### [Set problem]
Extract the lines from the one containing "Screen dimensions: 1193x667" through the last line below, copying them word for word. Omit the pictures.

## Start

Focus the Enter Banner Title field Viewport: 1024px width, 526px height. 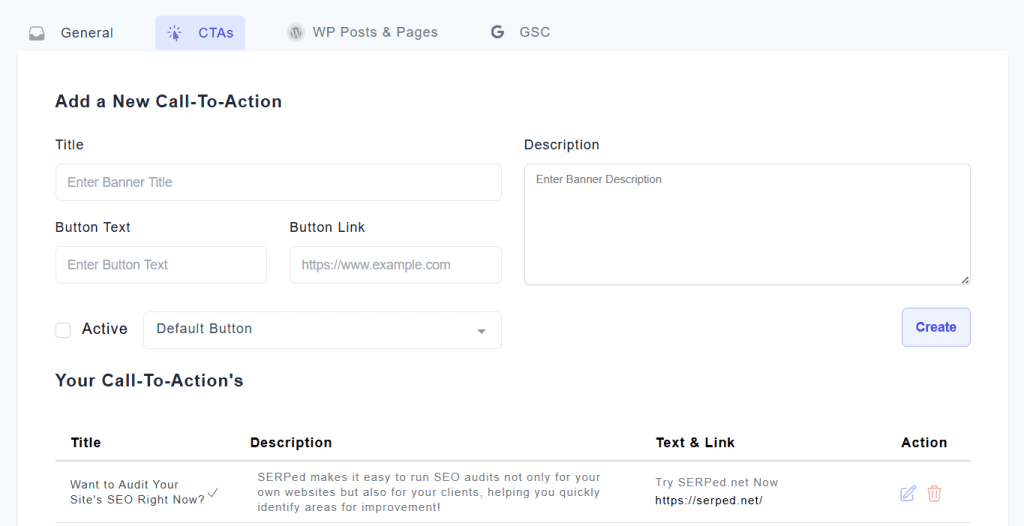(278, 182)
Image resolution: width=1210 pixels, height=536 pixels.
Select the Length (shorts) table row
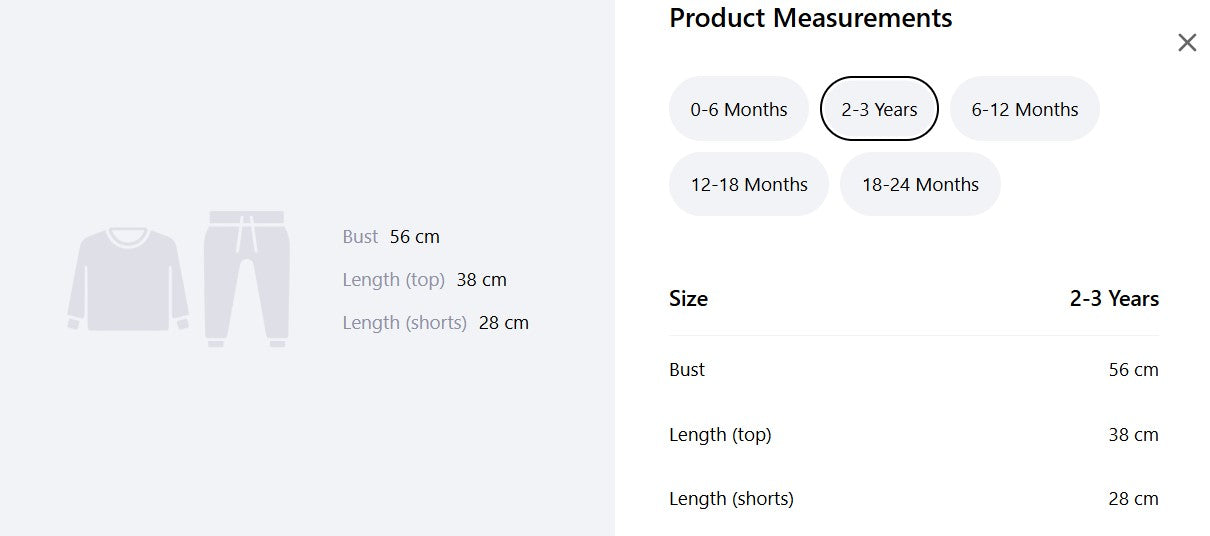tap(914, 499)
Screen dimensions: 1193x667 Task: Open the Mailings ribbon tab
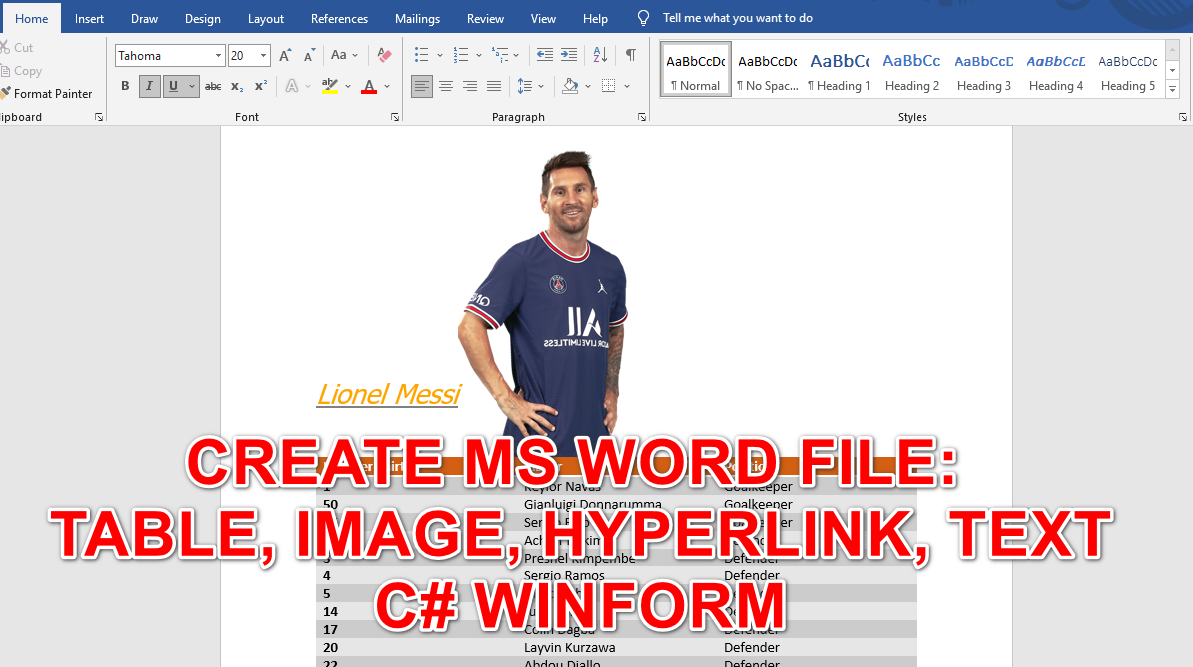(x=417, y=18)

## End

### [Full output]
Screen dimensions: 1193x667 Task: Open the Mailings ribbon tab
(x=417, y=18)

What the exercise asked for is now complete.